In seiner Pressemitteilung zum 26. November führt er dies weiter aus: „Die Chatkontrolle ist nicht vom Tisch, sie wird lediglich privatisiert.“ Und „Zwar wurde der formale Zwang zum Scannen gestrichen, doch der vereinbarte Text setzt Anreize für US-Tech-Giganten, unsere private Kommunikation flächendeckend zu durchleuchten.“ Zur Begründung seiner Position schreibt Breyer bereits zuvor: Ein Schlupfloch in Artikel 4 des neuen Entwurfs verpflichte Anbieter wie WhatsApp oder Signal zu „allen angemessenen Risikominderungsmaßnahmen“. Das bedeute, so seine Interpretation: Sie könnten weiterhin zum Scannen aller privaten Nachrichten gezwungen werden – auch bei Ende-zu-Ende-verschlüsselten Diensten. „Das Schlupfloch macht die viel gelobte Streichung der Aufdeckungspflichten wertlos und hebelt ihre vermeintliche Freiwilligkeit aus. Sogar clientseitiges Scannen (CSS) auf unseren Smartphones könnte bald Pflicht sein – das Ende sicherer Verschlüsselung,“ schlussfolgert Breyer. Das erlaube Anbietern wie Meta oder Google, alle privaten Nachrichten und Chats ohne richterlichen Beschluss zu scannen.
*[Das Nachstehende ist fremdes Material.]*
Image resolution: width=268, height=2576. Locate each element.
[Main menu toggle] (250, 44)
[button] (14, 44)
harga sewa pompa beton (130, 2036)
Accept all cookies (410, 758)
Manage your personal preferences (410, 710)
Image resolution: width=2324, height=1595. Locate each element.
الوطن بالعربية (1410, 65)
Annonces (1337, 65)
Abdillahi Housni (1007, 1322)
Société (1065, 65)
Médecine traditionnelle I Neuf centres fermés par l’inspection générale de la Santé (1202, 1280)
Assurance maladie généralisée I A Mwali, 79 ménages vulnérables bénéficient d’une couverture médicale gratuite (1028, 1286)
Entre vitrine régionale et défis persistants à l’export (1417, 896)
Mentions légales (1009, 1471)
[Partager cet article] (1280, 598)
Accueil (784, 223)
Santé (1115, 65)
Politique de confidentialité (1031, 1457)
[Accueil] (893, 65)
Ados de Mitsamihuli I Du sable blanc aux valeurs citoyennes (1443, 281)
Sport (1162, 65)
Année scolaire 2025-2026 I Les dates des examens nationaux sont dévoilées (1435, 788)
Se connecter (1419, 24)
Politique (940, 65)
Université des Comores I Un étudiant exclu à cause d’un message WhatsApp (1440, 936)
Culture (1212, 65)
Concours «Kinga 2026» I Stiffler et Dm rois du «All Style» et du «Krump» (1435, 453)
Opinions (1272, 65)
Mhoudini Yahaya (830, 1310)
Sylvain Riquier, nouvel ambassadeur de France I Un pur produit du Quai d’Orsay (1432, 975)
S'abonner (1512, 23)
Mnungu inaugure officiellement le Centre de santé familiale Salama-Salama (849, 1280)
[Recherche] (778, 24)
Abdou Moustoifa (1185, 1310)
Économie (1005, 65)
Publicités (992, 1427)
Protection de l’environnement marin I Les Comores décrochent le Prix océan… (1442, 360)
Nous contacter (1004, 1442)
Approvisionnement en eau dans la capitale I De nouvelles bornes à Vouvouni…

Um diese Gefahr zu beseitigen, müsse Artikel 4 seiner Ansicht nach korrigiert werden: Es müsste klargestellt werden, dass Scans nicht als „Risikominderung“ erzwungen werden können. Auch der deutsche Bundesdatenschutzbeauftragte hat die Pläne massiv kritisiert und als rechtswidrig eingestuft: „Ein „freiwilliges“ Scannen erfolgt ohne Rechtsgrundlage und stellt deshalb eine rechtswidrige Datenverarbeitung dar“, schreibt er auf Mastodon.
Breyer warnt vor digitaler Hexenjagd
Warum der neue Entwurf letztlich schlimmer sein könnte als der vorherige, zeigt auch ein zweiter Kritikpunkt: Die nun vermeintliche freiwillige Chatkontrolle gehe weit über das bisher diskutierte Scannen von Fotos, Videos und Links hinaus. Künftig sollten Algorithmen und KI massenhaft private Chat-Texte und Metadaten aller Bürger nach verdächtigen Schlüsselwörtern und Signalen durchsuchen.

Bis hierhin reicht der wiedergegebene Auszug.